▶ **WRITTEN REQUEST 1**: The benchmark post below offers a pure Ada alternative to SQLite. Which standard Ada library package is that alternative based on?

Mittwoch, 17. September 2014

Ada Direct I/O B-Tree vs SQLite benchmark

1. Abstract

SQLite is actively used in Ada community for storing persistent data. The advantage of SQLite over other RDBMS is that the database is kept in a single file. The database management system is supplied as plain C code which can be statically linked to the application, which makes it ideal for small embedded applications and other applications where a standalone database server looks an overkill. There are drawbacks as well. SQLite is written in C, which feels uncomfortable to use in an Ada application with its focus on safety and maintainability. Worse is that SQLite has a SQL interface with its high relational to host language impedance mismatch. Possible advantages of a relational database are minimal or non-existent for the use case when SQLite comes in question, while the costs of coding, design and performance needed to translate SQL statements and binding parameters are high.
In this post I present a pure Ada alternative to SQLite, based on the standard Ada library package Ada.Direct_IO with an implementation of a transaction layer on top of it and an implementation of B-tree resident in the file. I also provide some benchmark tests to compare its performance against SQLite. The software is a part of the Simple Components for Ada library available under GM GPL for many platforms. It is kept backward compatible to Ada 95, and can be used with Ada 2005 or 2012 as well.

2. The approach

The package Ada.Direct_IO provides system-independent random file access interface. It is a generic package instantiated with the type of the file block. Blocks can be read and written in any order indexed by block number.
The package Persistent.Blocking_Files adds a memory cache to Ada.Direct_IO file. When a block is requested it is read into the cache. Sequential reading and writing occurs on the cache until the block is there. Cached blocks are marked as updated when written and stored back into the file when the block is removed from the cache or else the file is closed.
The package Persistent.Blocking_Files.Transactional extends Persistent.Blocking_Files by adding virtual to physical block mapping while keeping the interface. When a virtual block is updated its physical counterpart is not changed. An unused physical block is allocated and the virtual block is remapped to it. This new physical block is kept overwritten until closing the transaction. The implementation maintains the list of free blocks and the list of disposed blocks which become free upon committing the transaction. Since original blocks are not changed until translation commit, an application or system crash would be equivalent to rollback.

▶ **WRITTEN REQUEST 2**: Please reproduce the rows word for word, everything from the start of the rows down to the line containing "The height and width of the screenshot is (1568, 763).", and leave the pictures out.

(Document and screenshot pointing entries)
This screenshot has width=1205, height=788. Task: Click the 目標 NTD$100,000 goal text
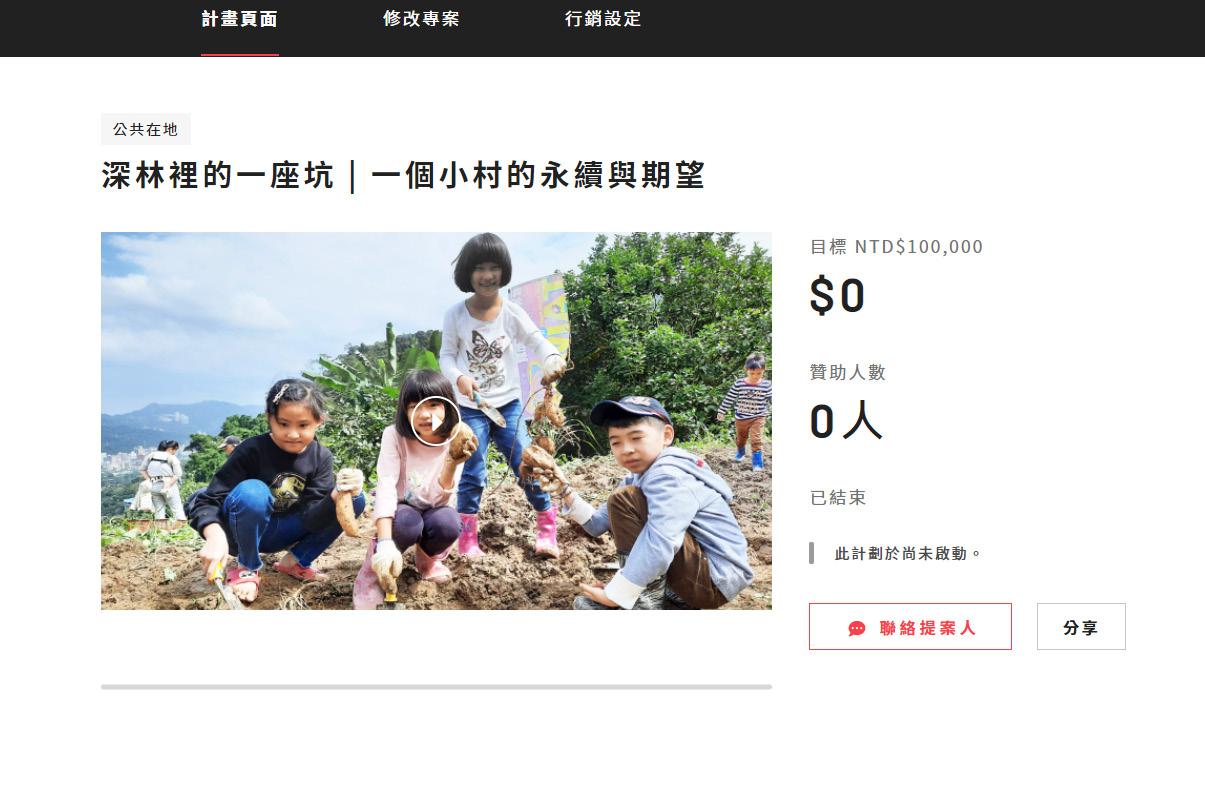pyautogui.click(x=897, y=247)
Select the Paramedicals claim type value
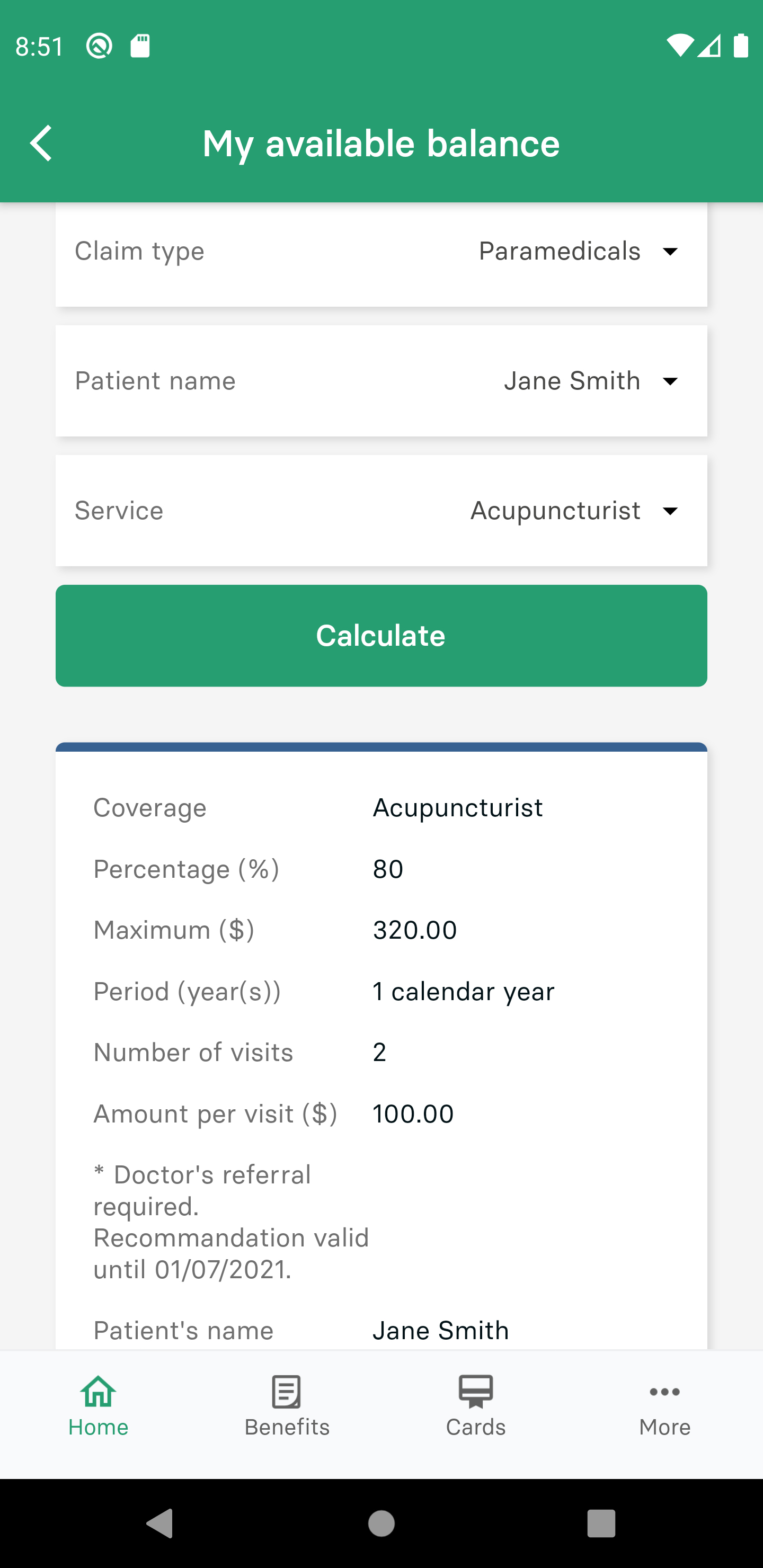The height and width of the screenshot is (1568, 763). 559,252
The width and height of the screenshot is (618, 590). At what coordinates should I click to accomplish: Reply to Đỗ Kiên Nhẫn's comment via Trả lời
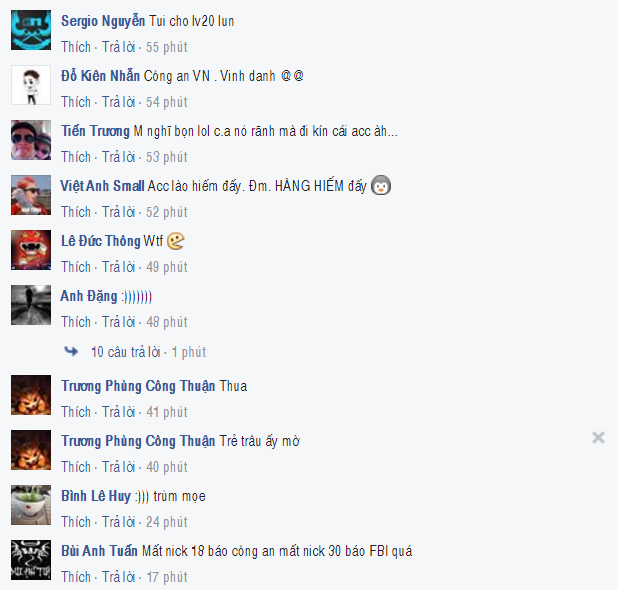[118, 102]
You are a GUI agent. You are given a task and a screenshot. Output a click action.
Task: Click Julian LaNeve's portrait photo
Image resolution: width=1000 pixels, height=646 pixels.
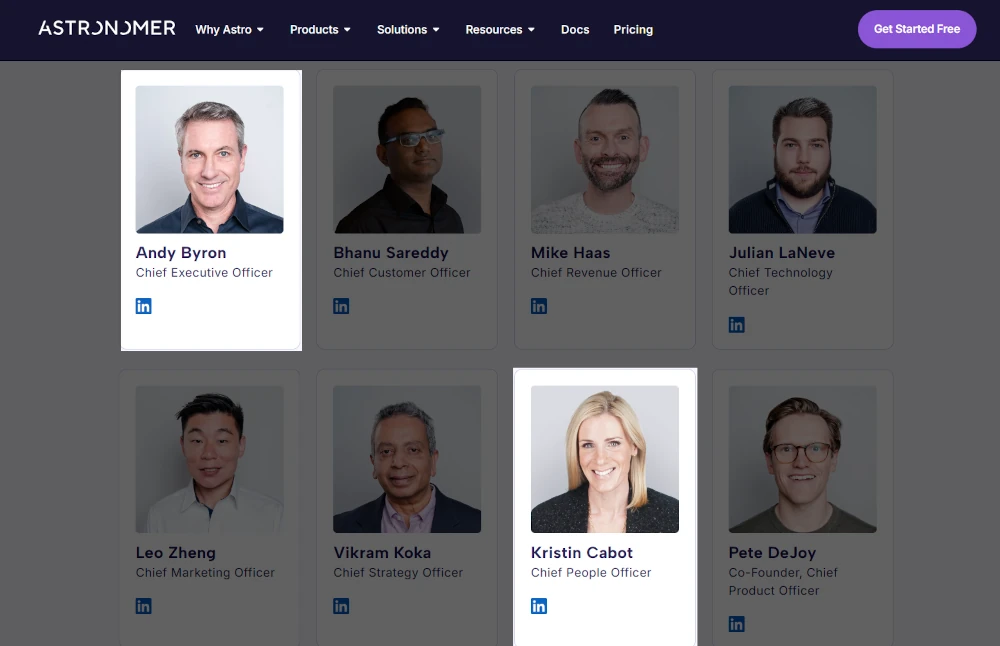[x=802, y=159]
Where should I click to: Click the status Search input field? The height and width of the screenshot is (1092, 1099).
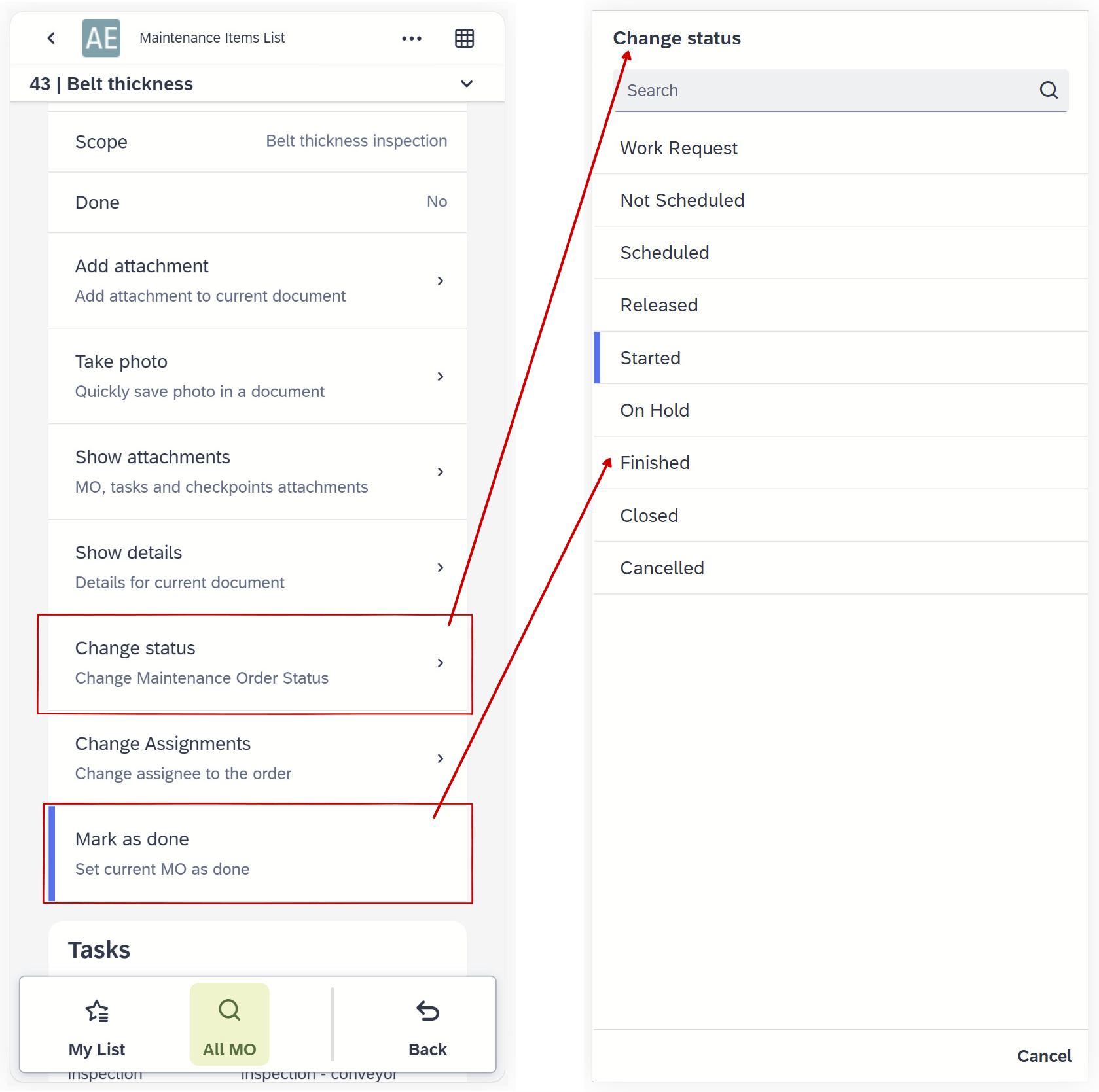[825, 90]

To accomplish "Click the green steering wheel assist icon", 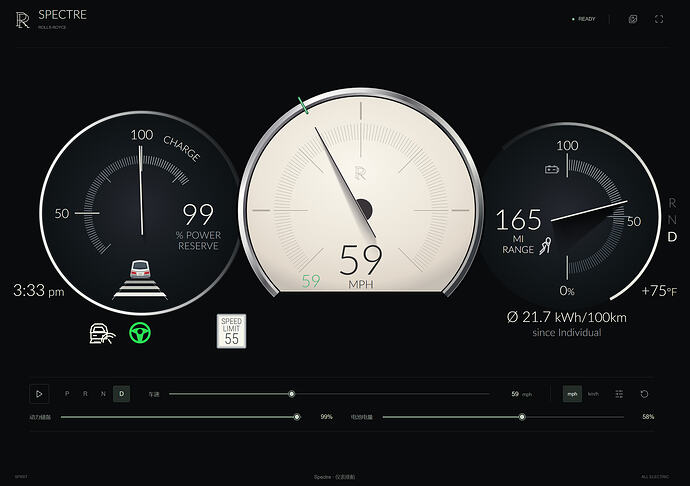I will [x=140, y=333].
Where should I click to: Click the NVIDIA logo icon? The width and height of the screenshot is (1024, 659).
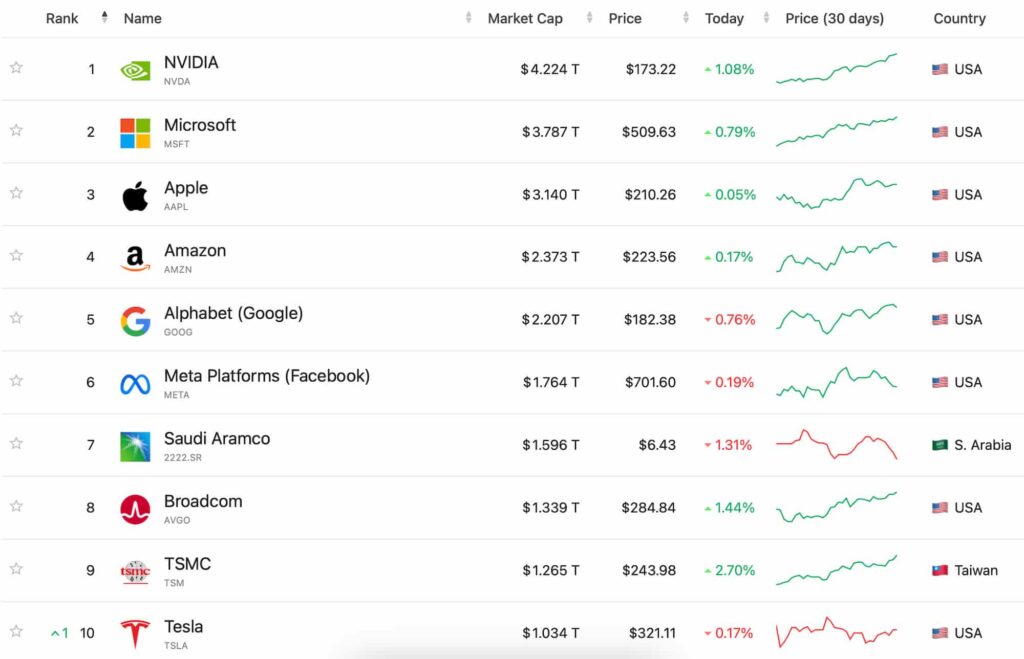[135, 70]
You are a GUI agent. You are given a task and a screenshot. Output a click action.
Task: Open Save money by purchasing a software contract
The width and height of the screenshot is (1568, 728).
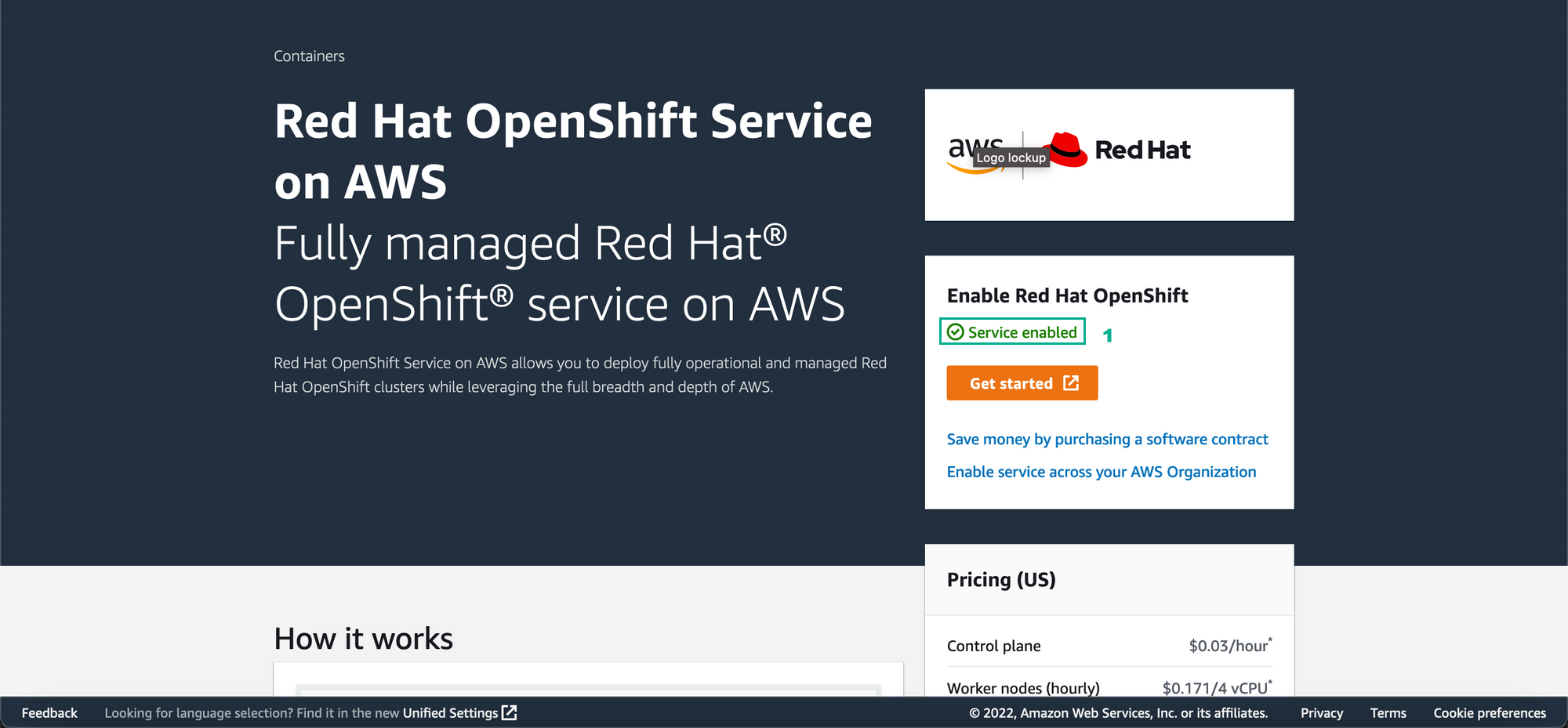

▶ **EXERCISE OUTPUT 1**: Ada.Direct_IO

▶ **EXERCISE OUTPUT 2**:
This screenshot has width=1205, height=788. Task: Click the 目標 NTD$100,000 goal text
pyautogui.click(x=897, y=247)
Select the Paramedicals claim type value
The height and width of the screenshot is (1568, 763). 559,252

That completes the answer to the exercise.